[WHAT NEEDS TO BE DONE]:
After finding "Select radio button" in the data, write out its line and all following lines without change, up to and including the last one. Leave out pictures.

[DATASET RECORDS]:

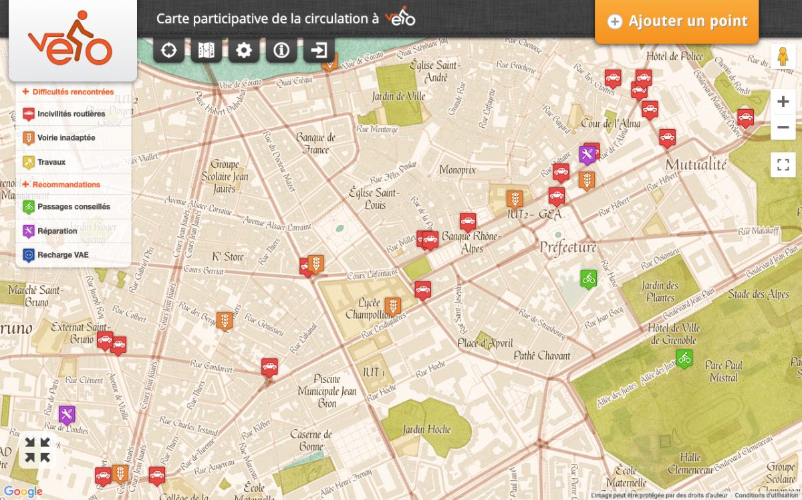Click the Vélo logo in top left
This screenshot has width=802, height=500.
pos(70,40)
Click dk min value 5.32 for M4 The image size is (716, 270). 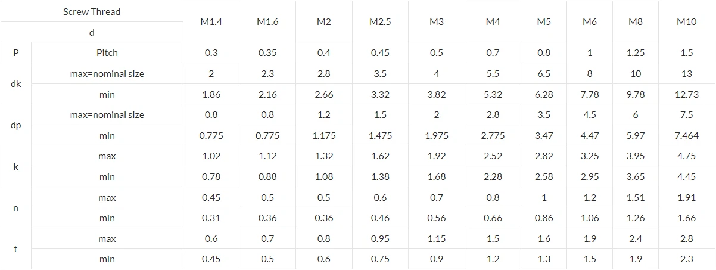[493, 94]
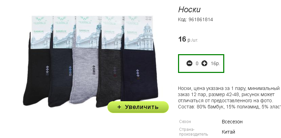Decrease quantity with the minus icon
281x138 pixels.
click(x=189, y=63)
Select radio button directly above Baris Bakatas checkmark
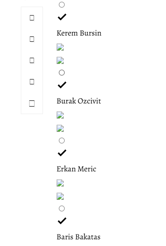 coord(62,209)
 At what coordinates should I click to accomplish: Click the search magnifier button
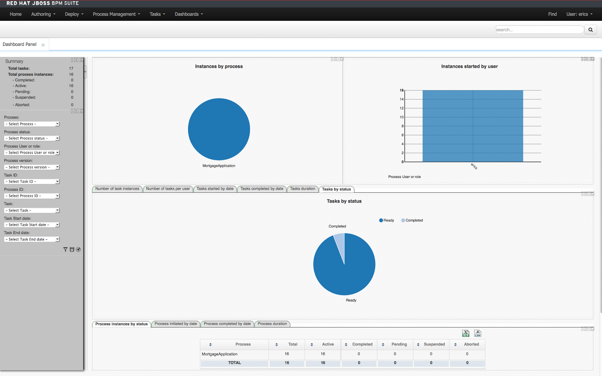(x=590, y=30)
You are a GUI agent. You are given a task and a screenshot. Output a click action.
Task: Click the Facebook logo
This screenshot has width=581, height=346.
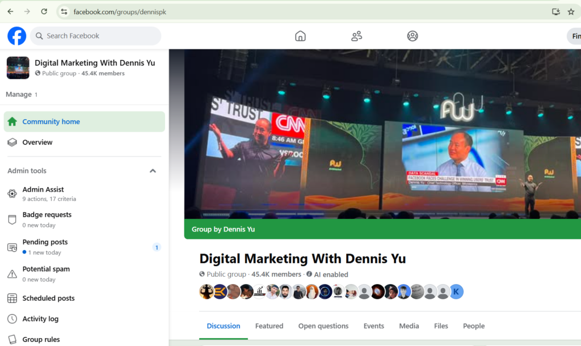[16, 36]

[EXERCISE SOLUTION]:
Select radio button directly above Baris Bakatas checkmark
 coord(62,209)
 At what coordinates should I click to accomplish: Click the search magnifier button
(x=590, y=30)
You are a GUI agent. You are given a task and a screenshot. Output a click action.
Task: Click the Facebook logo
This screenshot has width=581, height=346.
[16, 36]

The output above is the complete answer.